Pulkki, "Directional audio coding in spatial sound production and stereo upmixing," in Proceedings of The AES 28th International Conference, p.251-.

Eye and T.Agnello, "topical microphone array for topical sound recording," in Audio Engineering Society, month 10 2003.

[ ERBsmooth ] A. Favrot and C.Faller, "Perceptible moved Gain Filter Smoothing for Noise Suppression", Audio Engineering Society Convention 123, 2007.

[ ESPRIT ] R.Roy, A.Paulraj, and T.Kailath, "Direction-of-arrival by subspace rotation methods-ESPRIT," in IEEE International Conference on Acoustics, Speech, and Signal Processing (ICASSP), Stanford, CA, USA, 4 months 1986.
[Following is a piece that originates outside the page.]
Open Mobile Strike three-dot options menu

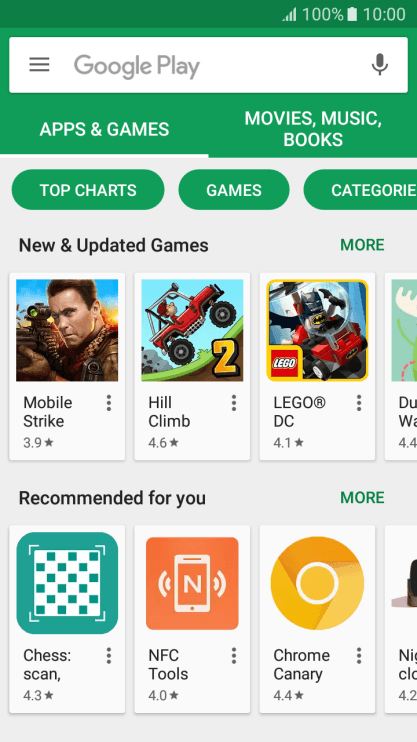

[ FouriierrAdust ] E.G.Williams, "Fourier Acoustics: sound Radiation and near Academic geography, "Academic Press, 1999.

[ HARPEX ] S.Berge and N.Barrett, "High Angular Resolution Plastic Expansion," in 2nd International Symposium on Ambisonics and scientific industries, 5 months 2010.

[ InformedSF ] O.Thiergart, M.Taseska, and E.A.P.Habets, "An information Parametric Spatial Filter Based on instant orientation-of-Arrival Estimates," IEEE/ACM Transactions on Audio, Speech, and Languge Processing, Vol.22, No. 12, month 2014 12.

[ MicSetup3D ] H.Lee and C.Gridben, "On the optimal microphone array configuration fbr height channels," in 134 AES configuration, Rome, 2013.

Schmidt, "Multiple entity location and signal parameter evaluation," IEEE Transactions on Antennas and Propagation, Vol.34, No. 3, p.276 and 280, 1986.

[ OptAlrayPr ] B.D.Van Veen and K.M.Buckley, "beamformming: a versatic approach to spatial filtering ", IEEE ASSP Magazine, Vol.5, No. 2, month 2 of 1988.

[ RootMUSIC1] B.Raoand and K.Hari, "Performance analysis of root-MUSIC", Signals, Systems and Computers, 1988. At the twenty-second Asilomar meeting, Vol.2, 1988, pp.578-582.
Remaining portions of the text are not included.